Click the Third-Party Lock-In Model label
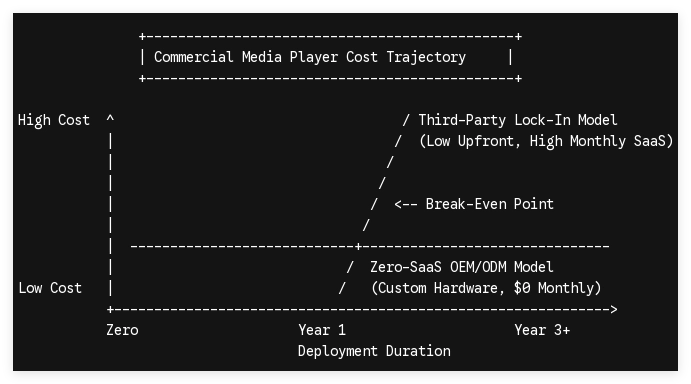(x=518, y=120)
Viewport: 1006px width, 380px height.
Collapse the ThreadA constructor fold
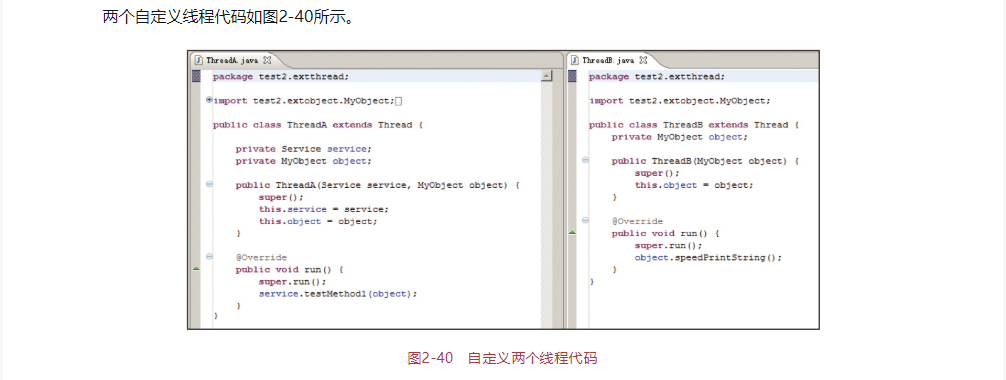coord(209,185)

******************************

▶ _Exercise goal_
A word-for-word copy of the data, without its pictures, is what is needed.

▶ _Task response_
Click the Third-Party Lock-In Model label
(x=518, y=120)
Viewport: 1006px width, 380px height.
Collapse the ThreadA constructor fold
coord(209,185)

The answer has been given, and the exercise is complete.